- EXCERPTED TEXT -
The idea that central banks can and should act independently of governments is, fairly clearly, inoperative for the duration of the crisis in many countries. The combination of massively increased liquidity provision and large-scale bank bailouts requires close co-ordination between central banks and national treasuries, though the form of this co-ordination is inevitably different in different countries.

But the failure of central bank independence goes much deeper than this. The underlying idea was that monetary policy should be left to independent experts, and should be the main tool for macroeconomic stabilisation. Governments were expected to avoid active fiscal policy, focusing primarily on maintaining budget balance (there were some differences in view as to whether governments should target annual balance, or balance over the course of the macroeconomic cycle). The shift to independent central banking was closely associated with the adoption (implicit or explicit) of inflation targets as the primary focus of monetary policy, and with interest rates as the primary tool.

Not much of this appears sustainable in the light of the crisis. Inflation targeting failed to prevent unsustainable asset price booms, and it now seems clear that these could not have been prevented without much more direct control over unsound financial innovations. That’s a task where interaction between governments and central banks appears unavoidable. On the one hand, expertise is crucial. On the other hand, as with war, financial innovation is to important, and too dangerous, to be left to finance experts.

The idea that monetary policy alone is sufficient for macroeconomic stability might have looked appealing during the Great Moderation, but does not stand up when examined over a longer period. To put it bluntly, central bank independence appears to work well except when it is most needed.

A more difficult question relates to the separation between monetary policy and prudential regulation. The need to take systematic risk into account suggests that monetary policy must be closely integrated with prudential policy. On the other hand, Australia, with a clear separation between monetary and prudential regulators has done better than countries where central banks are more closely involved. My feeling is that the correct separation is between strategic issues, such as monitoring of systemic risk and the regulation of financial innovations, which belongs with the central bank, and institution-level supervision, which belongs with a specialist agency.

- DATA SUPPLIED -
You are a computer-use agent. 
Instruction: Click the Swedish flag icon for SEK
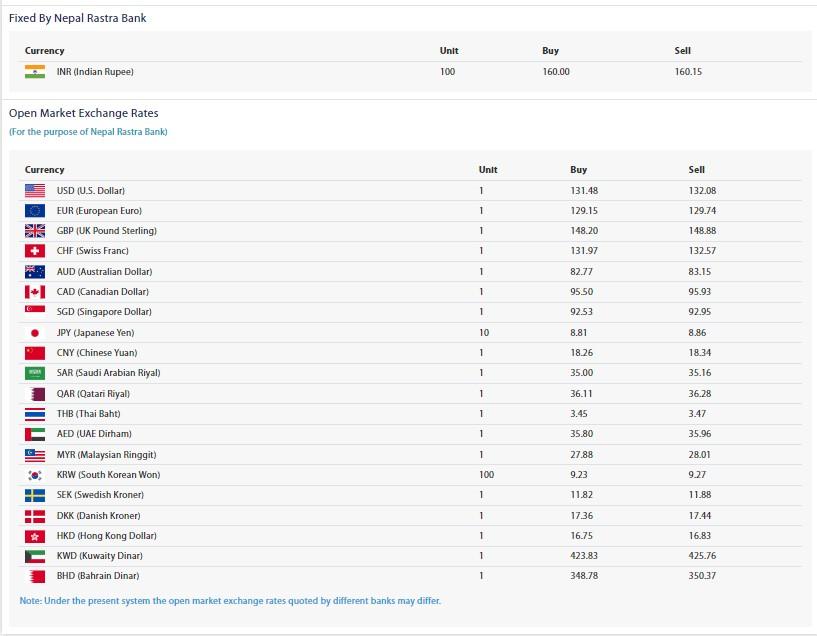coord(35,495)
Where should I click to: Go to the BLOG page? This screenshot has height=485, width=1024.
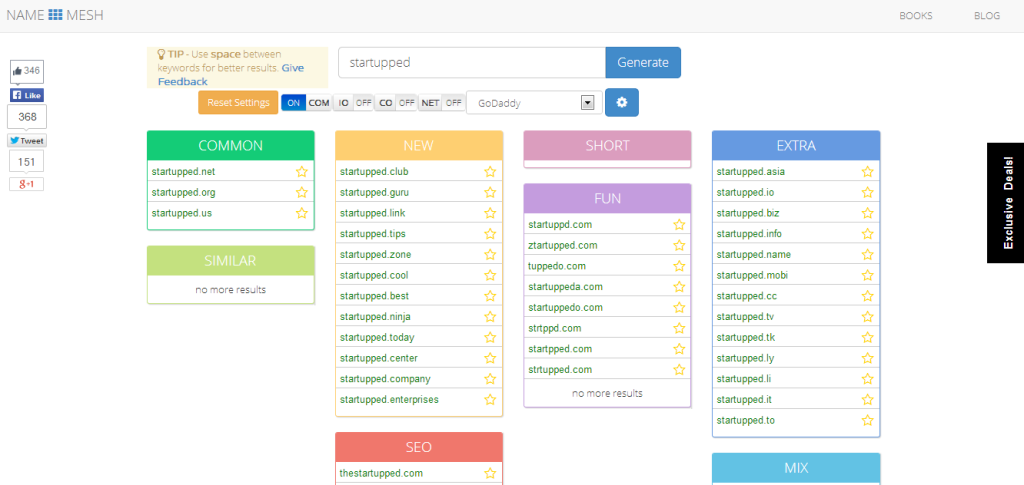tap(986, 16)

---

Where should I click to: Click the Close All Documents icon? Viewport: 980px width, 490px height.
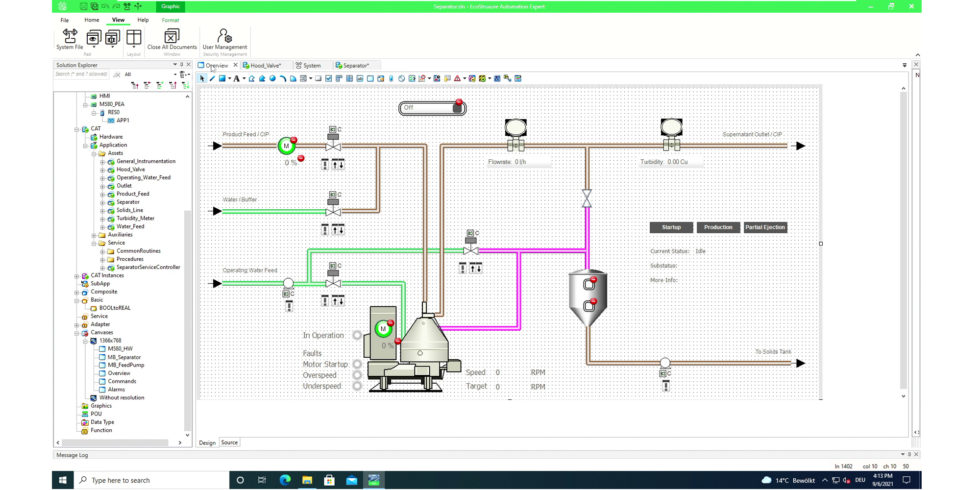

* * *

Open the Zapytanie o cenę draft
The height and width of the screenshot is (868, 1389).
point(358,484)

- WORK REQUIRED -
Rewrite the stretch of the passage on central bank independence from "Not much of" through "to finance experts.", changing "expertise" to "specialist knowledge". The items have nothing to do with the passage on central bank independence.

- REPLY TO THE TASK -
Not much of this appears sustainable in the light of the crisis. Inflation targeting failed to prevent unsustainable asset price booms, and it now seems clear that these could not have been prevented without much more direct control over unsound financial innovations. That’s a task where interaction between governments and central banks appears unavoidable. On the one hand, specialist knowledge is crucial. On the other hand, as with war, financial innovation is to important, and too dangerous, to be left to finance experts.